In una delle due serate di Che tempo che fa di questo fine settimana veniva presentato il nuovo libro dell'autore di Sostiene Pereira, La Testa perduta di Damasceno Monteiro, Il tempo invecchia in fretta e tutta un'altra serie di scritti meno accessibili ma, forse, altrettanto apprezzabili. Si chiama Viaggi e altri viaggi, una "raccolta di racconti di viaggio di Antonio Tabucchi" (qui l'intervista).Non l'ho ancora letto e, come sempre accade dopo aver visto l'autore che si affanna a raccontare la sua opera, ho le idee ancora più confuse su quanto possa contenere. Non importa. Ciò che ho voglia di raccontare (per rendermi ancora più "noto", potrebbero pensare alcuni) è quella definizione del viaggio che ne dà l'autore. Il viaggio un po' come lo intendo io e, davanti ad un piatto caldo di pasta con una nebbiosa serata d'inverno alla finestra, sembra quasi di essere già in partenza per una nuova avventura.

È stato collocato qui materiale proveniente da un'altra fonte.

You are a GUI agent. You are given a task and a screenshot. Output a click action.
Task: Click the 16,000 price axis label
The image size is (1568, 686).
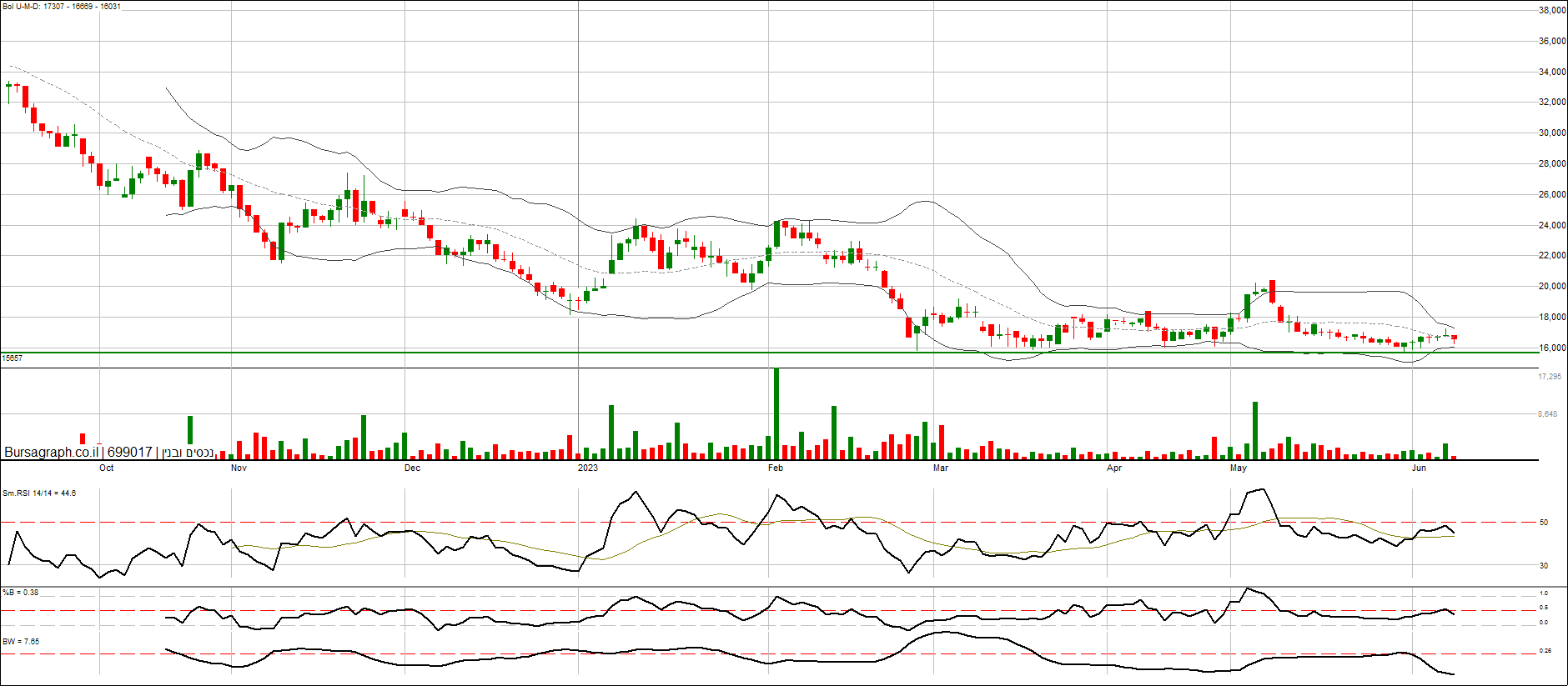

Il viaggio conta solo nell'esser viaggio. Non tanto perché abbia uno scopo. Esso trova un senso all'interno di se stesso. Il viaggio è bello per l'imprevisto; perché trovi una persona che non avresti mai trovato, perché vedi una cosa che non avresti mai visto. Questo il bello del viaggio: l'imprevisto.

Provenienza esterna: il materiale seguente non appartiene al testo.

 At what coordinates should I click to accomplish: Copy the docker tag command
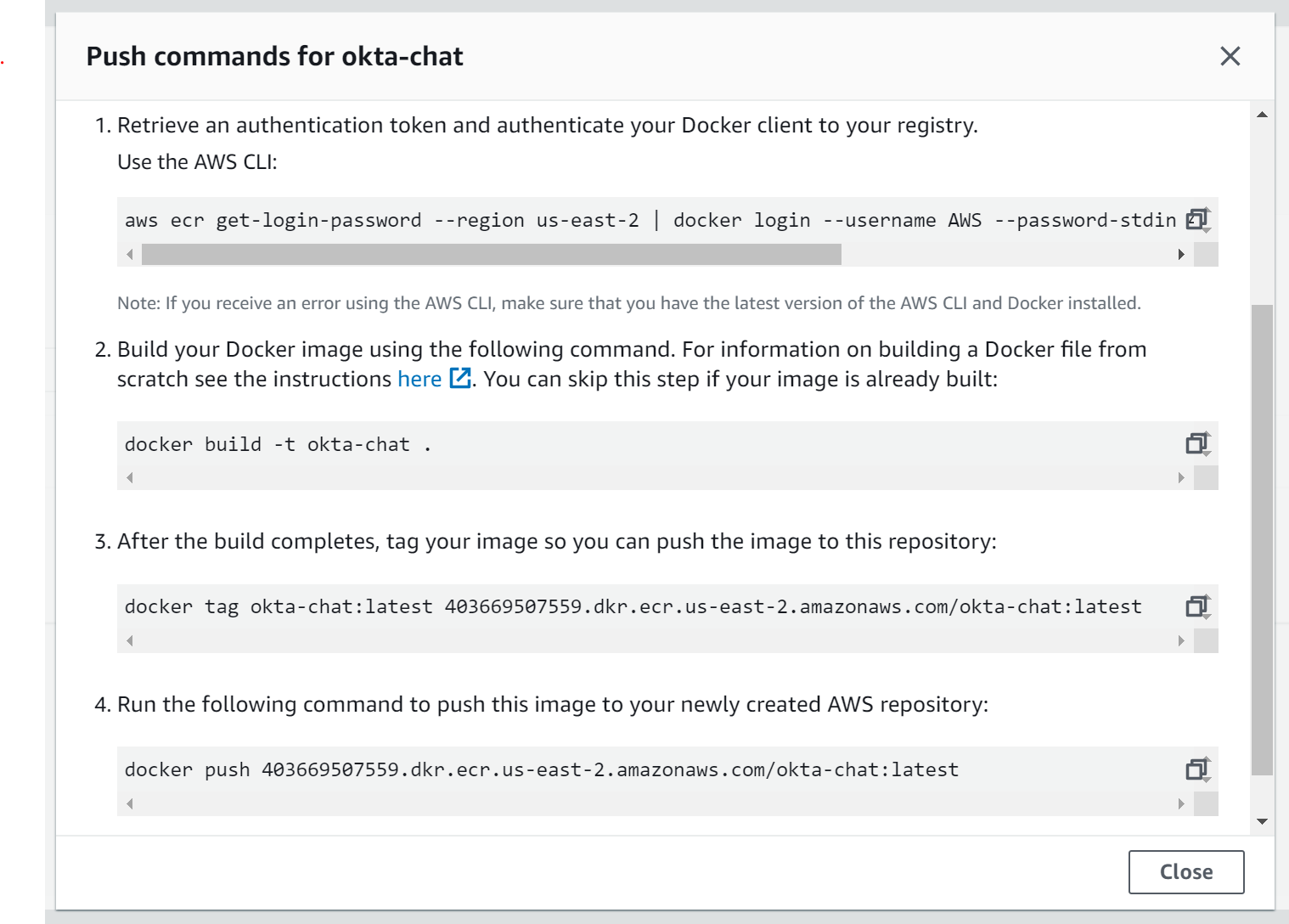point(1197,606)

Il viaggio organizzato, ad esempio, ha una quantità di imprevisto molto minore. Qualcun altro ha "previsto" per te. Magari hanno anche previsto le cose migliori: hai un'ottima installazione, il pranzo che farai sarà un ottimo pranzo. Ma è come viaggiare in scatola, sottovuoto. E all'interno di questo sottovuoto è molto difficile che ti succeda un imprevisto. Se succede, succede alla scatola stessa e, magari, ti irrita perchè ne ha turbato l'organizzazione.

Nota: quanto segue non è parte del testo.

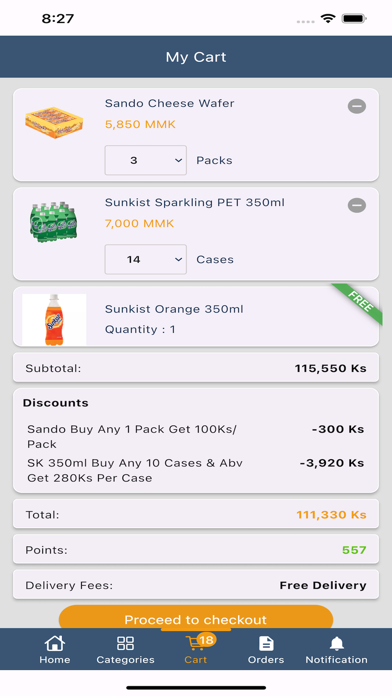Proceed to checkout
392x696 pixels.
(196, 617)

Posare i piedi sul medesimo suolo per tutta la vita può provocare un pericoloso equivoco. Può farci credere che la terra ci appartenga come se essa non fosse in prestito come del resto tutto è in prestito nella vita. Il viaggio può darci questa saggezza: il terreno che noi calpestiamo è tutto in prestito. Un luogo non diventa nostro. Un giorno voleremo via.